Ahora, cada vez que voy a una piscina, me concedo un momento para exhalar el aire de los pulmones, hundirme hasta el fondo y quedarme allí un instante. No hay lugar más seguro ni pacífico en el mundo. Creo que no podemos respirar bajo el agua porque, si pudiéramos, nunca saldríamos de ahí. Desde el fondo de la piscina, me gusta abrir los ojos para mirar cómo la luz penetra a través de las burbujas y las ondas de la superficie. Cada vez que lo hago, siento como si estuviera mirando a Dios.

No sé exactamente cuánto tiempo estuve en la pecera, pero Simon me hizo cientos de fotos. No me dio instrucciones, ni ningún tipo de pauta. Él simplemente se quedó allí de pie, tirando foto tras foto, mientras yo flotaba en ese tanque como si estuviera en el vientre de mi madre. Cuando finalmente salí, sentí que había vuelto a nacer.

Cuando Simon tomaba sus fotos de moda, usaba una cámara digital, pero cuando hacía su trabajo artístico, utilizaba una antigua Rolleiflex, su primera cámara profesional.

—¿Cuándo las vas a revelar? —pregunté mientras me envolvía en una toalla.

—Ahora mismo —dijo, entusiasmado—. ¿No quieres verlas?

Como niños con un juguete nuevo, corrimos a su cuarto oscuro para revelar las fotos. Estábamos juntos, hombro con hombro, cuando finalmente introdujo el papel en el fluido revelador, y ambos contuvimos la respiración mientras la imagen aparecía frente a nuestros ojos.

La belleza de aquellas fotos no se podía describir con palabras. Y pensar que este cuerpo que yo tanto había odiado pudiera verse tan hermoso a través de sus ojos…

Yo estaba tan conmovida que, inesperadamente, me giré y le di un beso en la mejilla. Pero cuando me iba a separar de él, su cara no quería despegarse de mi boca, y entonces no me quedó más remedio que darle otro beso. Pero esta vez su rostro me siguió, buscando mi boca, y cuando la encontró, giró hasta que sus labios quedaron frente a los míos. Alguien tenía que tomar la iniciativa, así que, sin preguntármelo dos veces, le besé en los labios. Y luego le besé una vez más. Y él abrió la boca y se mezclaron nuestros labios, nuestras lenguas y nuestros corazones. Y fue el beso más hermoso que me han dado jamás.
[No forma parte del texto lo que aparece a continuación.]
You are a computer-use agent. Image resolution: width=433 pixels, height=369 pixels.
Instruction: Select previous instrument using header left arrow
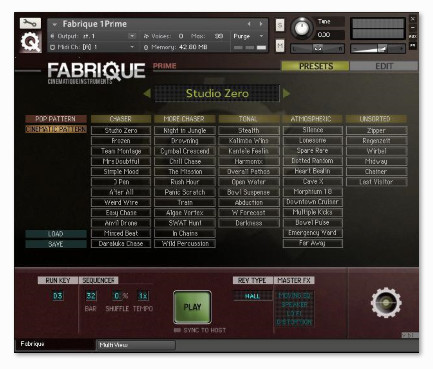249,24
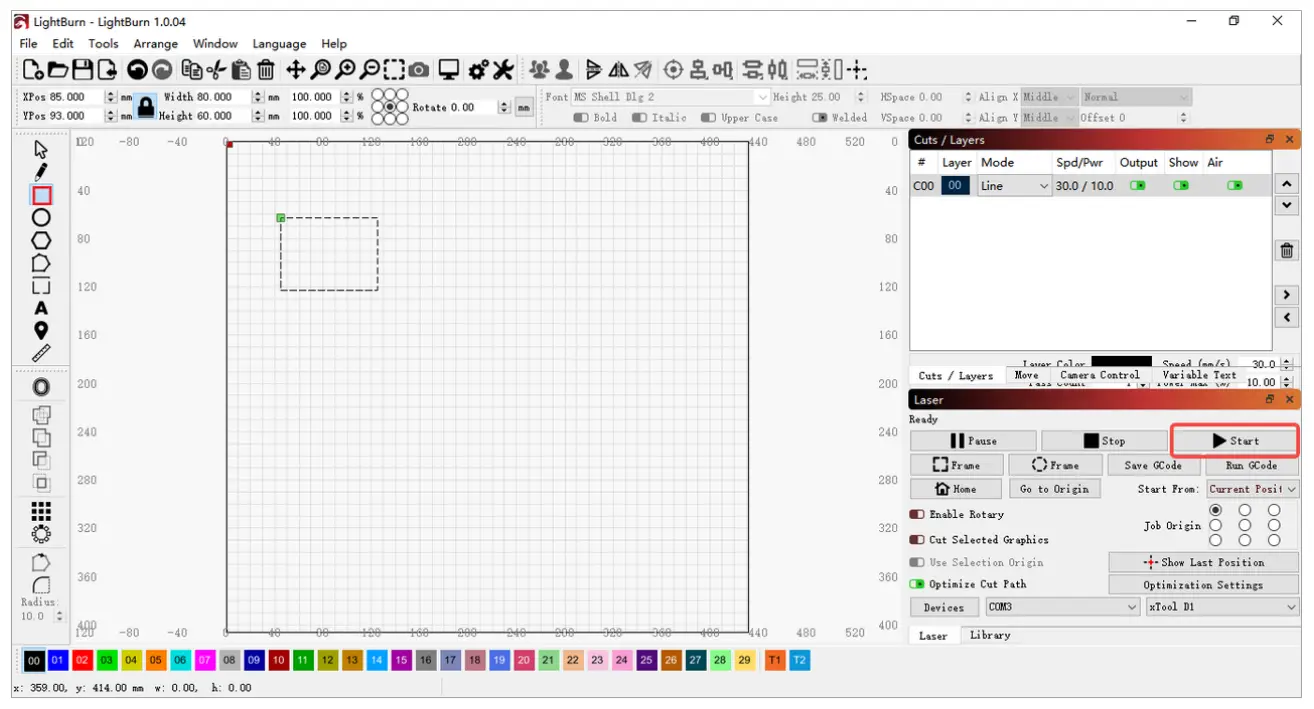Select the Ellipse drawing tool
This screenshot has width=1314, height=709.
(41, 217)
Coloqué mis manos sobre sus hombros, le puse frente a mí para abrazarlo mientras le besaba, y noté que sus brazos colgaban inertes, como si no se atreviera a tocarme. Sus brazos decían que no, pero su boca decía que sí, de modo que sostuve su cara en mis manos y le susurré al oído: «Simon, quiero que levantes los brazos un poco más, un poco más… Y ahora quiero que me abraces… más fuerte… más fuerte… Así. Eso es un buen abrazo, y quiero que lo recuerdes siempre, y que me abraces así cada vez que quieras».